Em uma reviravolta que durou apenas alguns dias, o Kickstarter reverteu sua proibição de conteúdo NSFW. A decisão inicial, que gerou críticas em sua comunidade, foi retificada após reconhecer que a pressão não vinha de suas diretrizes internas, mas das exigências de seu processador de pagamentos, Stripe. A plataforma enfrenta, assim, a complexa realidade de equilibrar a liberdade criativa com as regras financeiras globais.
Stripe e o gargalo financeiro 💸
O diretor de operações Sean Leow explicou que o Stripe opera sob mandatos rigorosos de instituições financeiras globais, o que impõe barreiras técnicas e legais para processar pagamentos de projetos adultos. Essa dependência de um terceiro coloca o Kickstarter em uma posição vulnerável, onde qualquer mudança nas políticas de conformidade do Stripe pode forçar alterações drásticas em sua plataforma. A solução não é simples, pois migrar para outro processador envolve riscos e custos de integração.

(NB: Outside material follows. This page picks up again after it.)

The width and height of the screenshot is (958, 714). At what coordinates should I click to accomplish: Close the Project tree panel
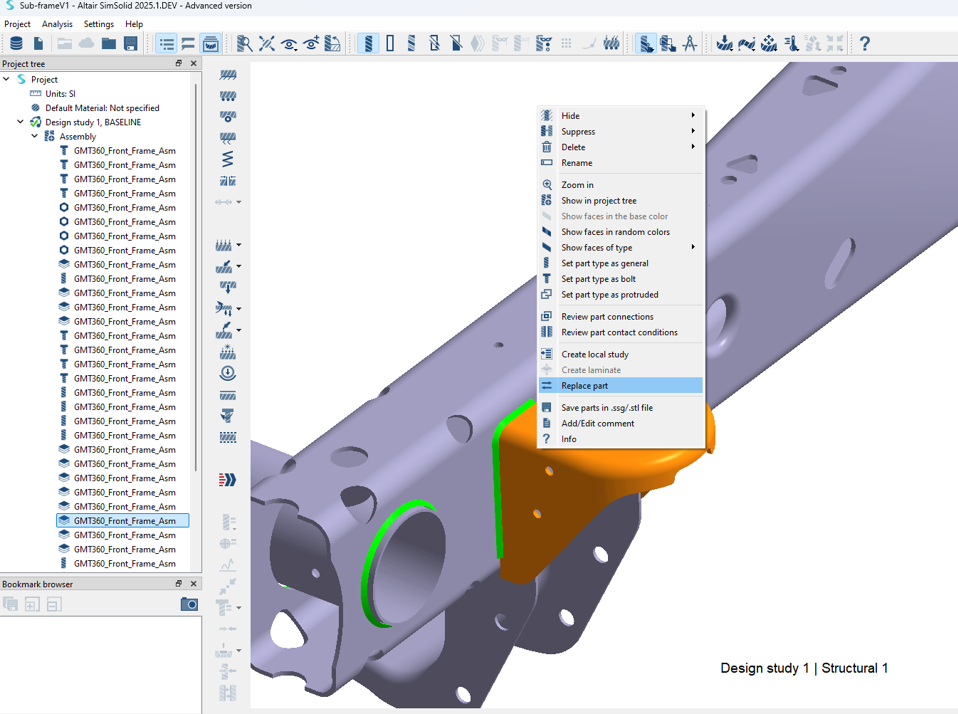(x=194, y=64)
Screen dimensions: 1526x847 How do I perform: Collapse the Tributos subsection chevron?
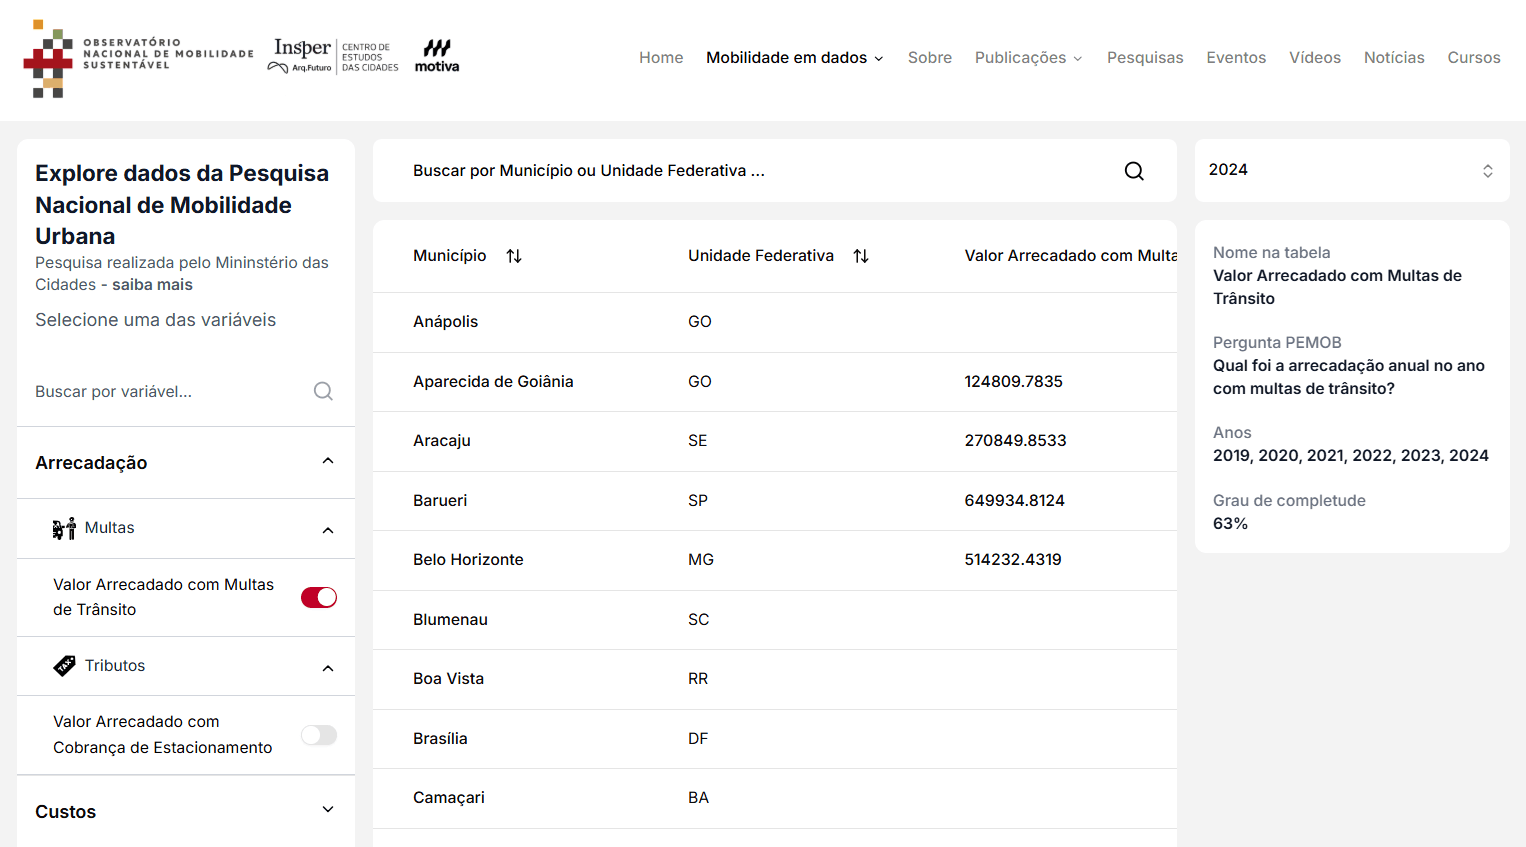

O dinheiro manda, até que não manda 🎭
Parece que até no mundo do crowdfunding, o sexo vende, mas só se o Stripe não ficar sabendo. O Kickstarter percebeu que proibir conteúdo NSFW é como tentar colocar portas no campo: sempre há alguém disposto a financiar um projeto de arte erótica. No final, a decisão de reverter a medida não foi por amor à arte, mas porque perderiam uma parte suculenta de seu público e, claro, de sua receita. O banco sempre ganha, mas os criadores também.